_INPUT FOR THIS TASK:_
▼

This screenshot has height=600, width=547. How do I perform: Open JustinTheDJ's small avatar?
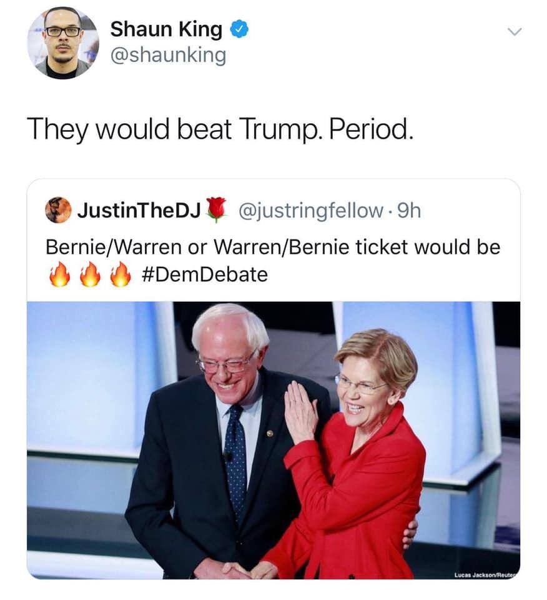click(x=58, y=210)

▲
▼

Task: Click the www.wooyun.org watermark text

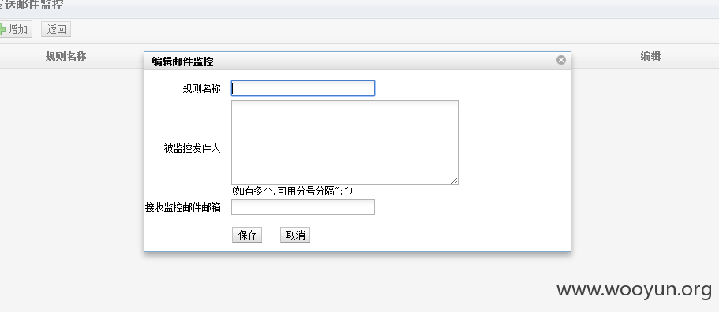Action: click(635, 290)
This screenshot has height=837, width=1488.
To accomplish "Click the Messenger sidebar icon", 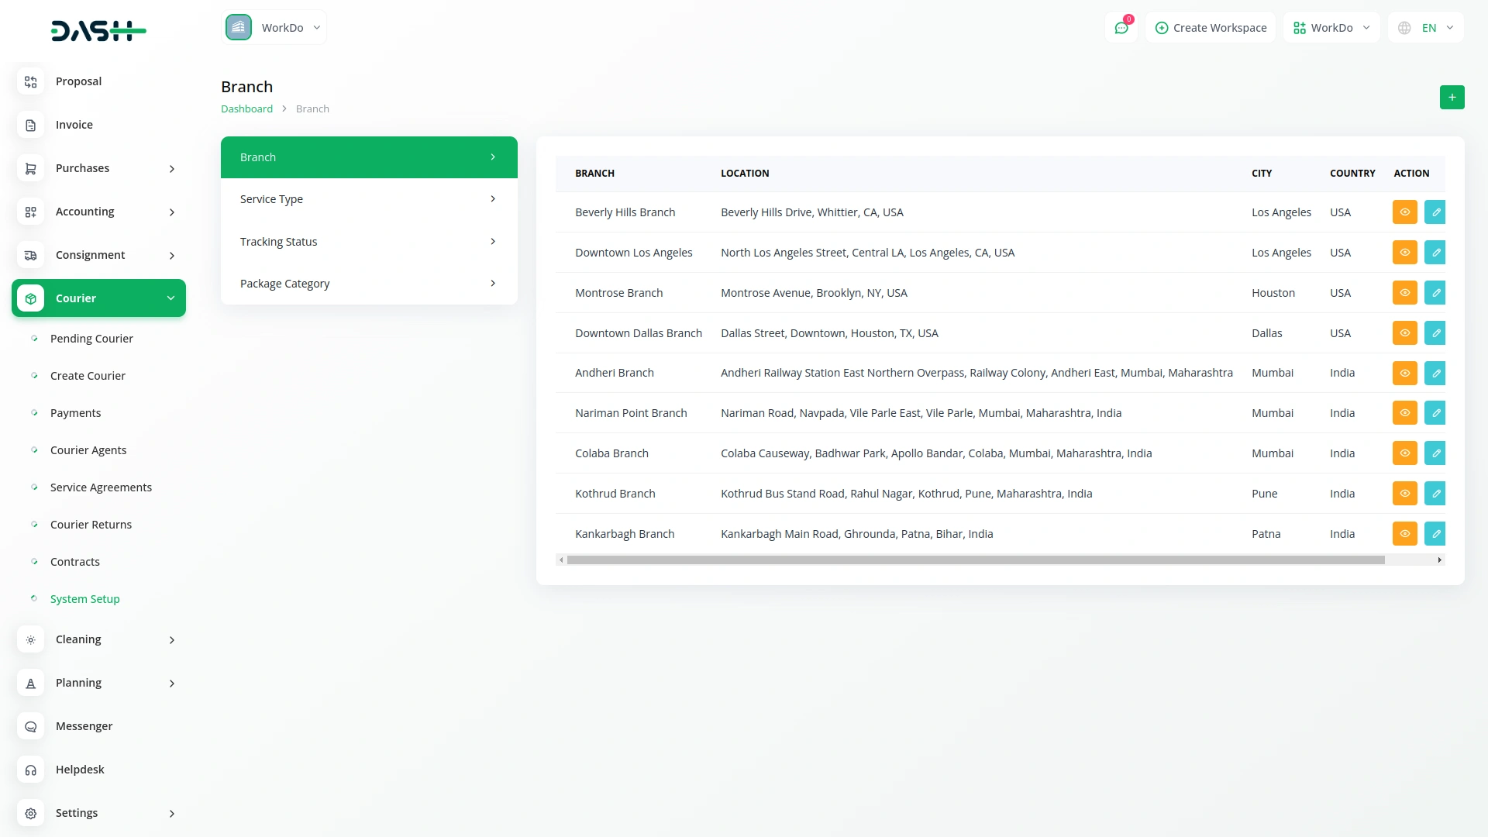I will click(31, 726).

▲
▼

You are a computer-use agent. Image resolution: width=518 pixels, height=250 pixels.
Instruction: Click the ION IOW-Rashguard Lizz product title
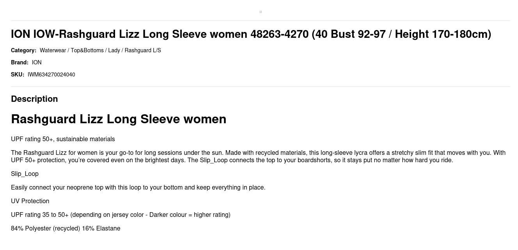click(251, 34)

▲

_AIM:_ Transcribe the listing lines from the one containing "This screenshot has height=600, width=547." through the one containing "click(x=58, y=210)", both included, and omit the pictures.

_TASK SOLUTION:_
This screenshot has height=600, width=547. How do I perform: Open JustinTheDJ's small avatar?
click(x=58, y=210)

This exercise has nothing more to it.